With the pictures removed, write out the data below exactly.

Segment Start: Input data

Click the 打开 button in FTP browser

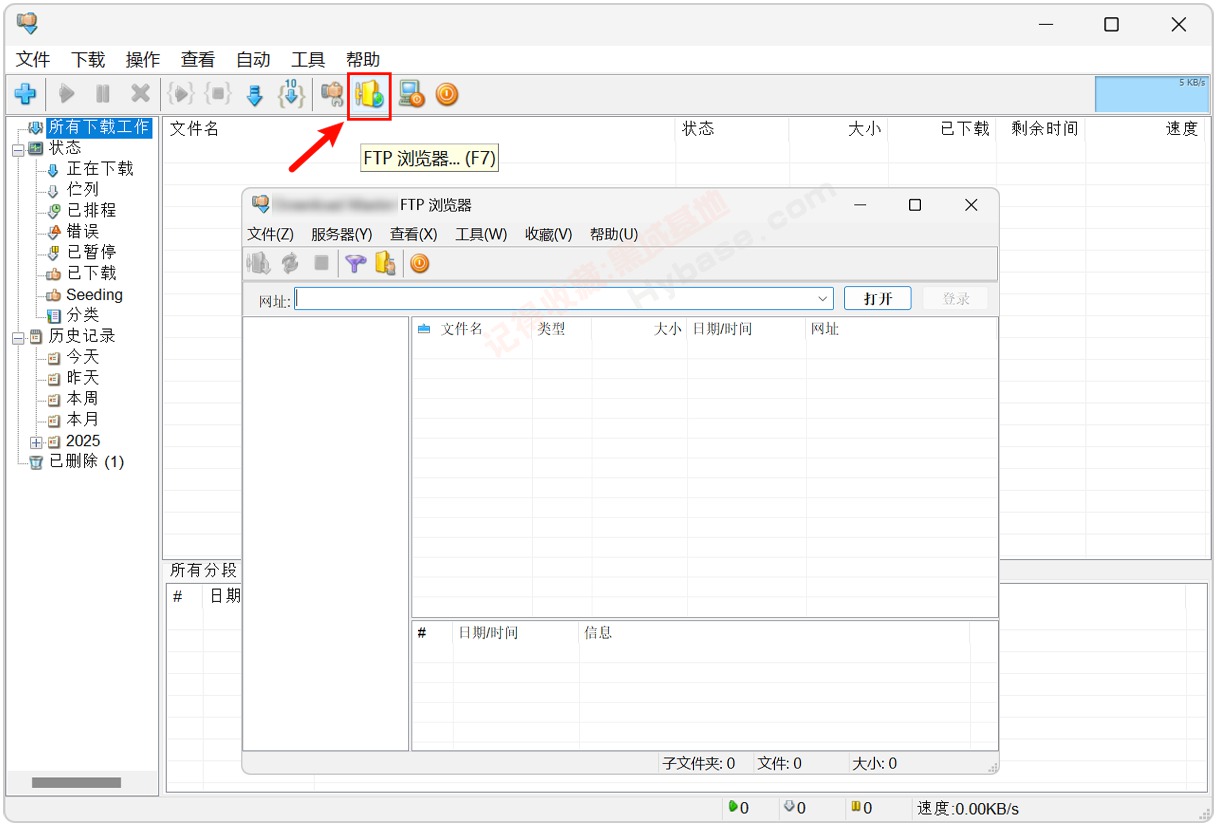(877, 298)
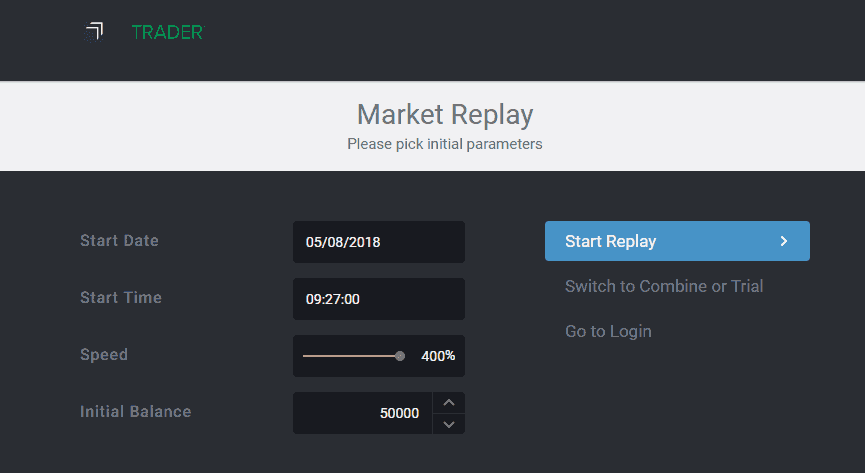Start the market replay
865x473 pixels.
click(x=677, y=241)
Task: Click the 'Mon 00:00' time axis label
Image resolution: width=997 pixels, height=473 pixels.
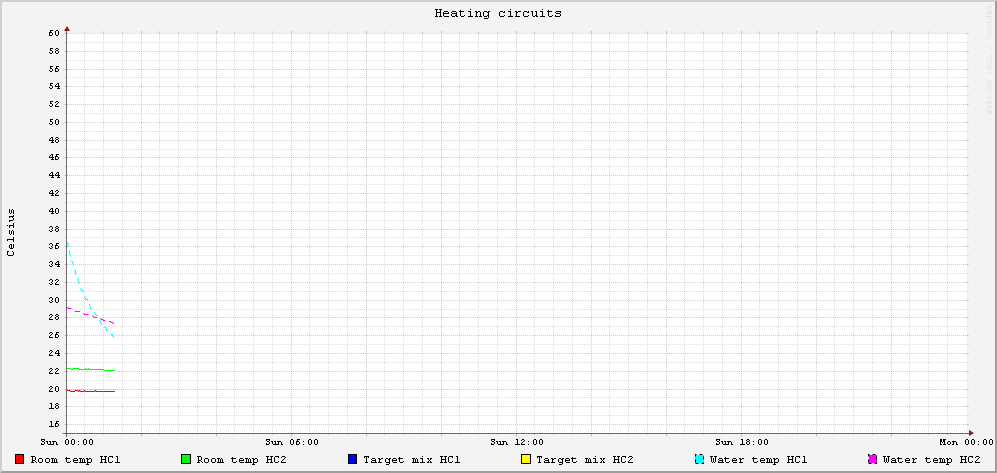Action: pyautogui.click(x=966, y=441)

Segment End: Input data

◆ **Solution below**:
Click the 打开 button in FTP browser

(877, 298)
Start the market replay
865x473 pixels.
click(x=677, y=241)
Task: Click the 'Mon 00:00' time axis label
Image resolution: width=997 pixels, height=473 pixels.
Action: pyautogui.click(x=966, y=441)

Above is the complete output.